Eni's photo from the Selfless Selfies Exhibit

So why do we do it?

I originally went to school for painting and after a few years I took my first photography class while living in London. I can still remember how magical it was to me at the time when I put the first print into the developer. It was like magic. I used to spend hours and hours drawing and painting to get a realistic look in my paintings and after seeing an image develop it made me rethink things. Ever since then I had been addicted. Photography is worse than a drug and costs more too. I never really took many classes in school for photography, but when I did I had access to huge studios and great equipment, 4x5 cameras, Hasselblads and Nikons, all the latest. Strobes and space big enough to photograph a truck. Then school ends and it was a struggle to buy my own equipment while paying off school and making minimum wage. It wasn’t until digital cameras became more readily available that I was able to afford one. I bought a Nikon D70. Now I have a growing collection of digital and vintage cameras. A lot of my photos on this site were shot with a 8x10 Deardorff. 

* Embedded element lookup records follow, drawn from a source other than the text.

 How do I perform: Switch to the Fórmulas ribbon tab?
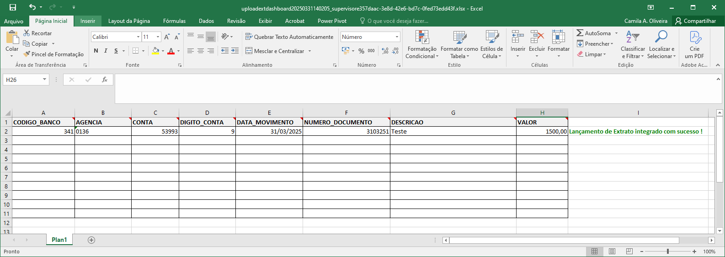click(x=174, y=21)
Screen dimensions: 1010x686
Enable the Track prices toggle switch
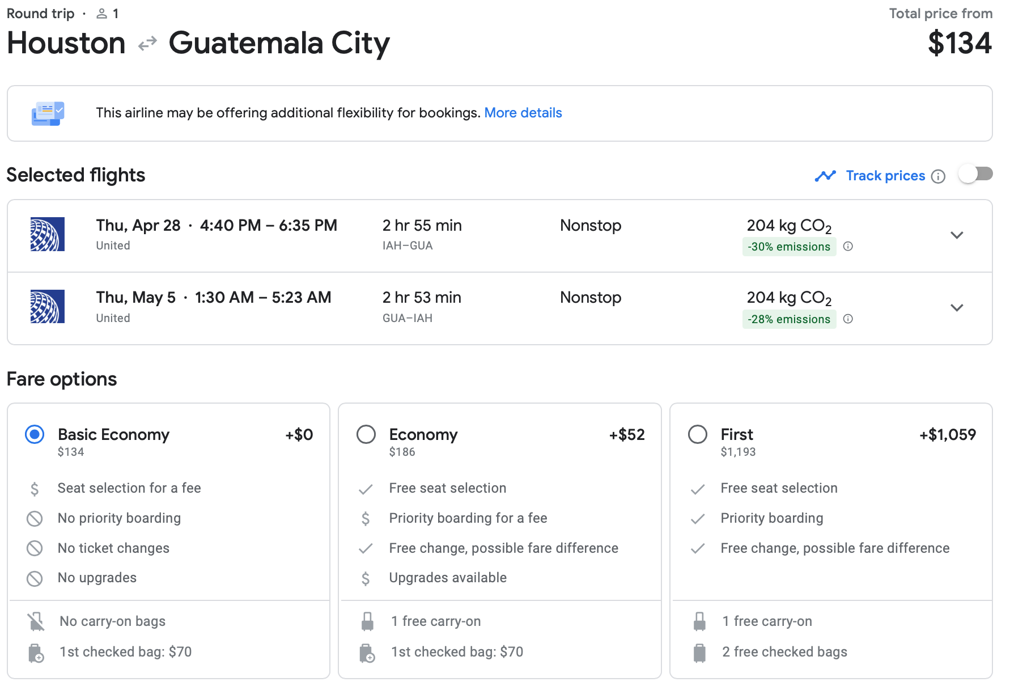[975, 174]
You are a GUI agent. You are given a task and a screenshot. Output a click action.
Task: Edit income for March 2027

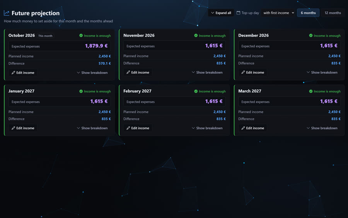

"Everything Collapsed" for the "Where the Ocean Meets the Shore" series.

A lot of the work I shot has some social, economic or political message behind it. I recently shot Willets Point, Queens. While photographing the place and people, I was reminded why I do this. I do this to tell stories and share my world. I often see things that leave a huge weight on my soul and by sharing the photos; it helps to lift some of that weight off. After taking these photos, it can be hard to let it go and often stays with me and keeps me up at night working harder and harder. I never feel completely fulfilled with the photos or the prints, I never feel like I really do justice to the subjects I photograph or the topics I cover and so I work harder and harder and dig deeper and deeper into a hole until I can’t take it anymore. It’s like a stain I can’t get off my hands, a habit I can’t kick and so all those inconveniences I mentioned before seem trivial.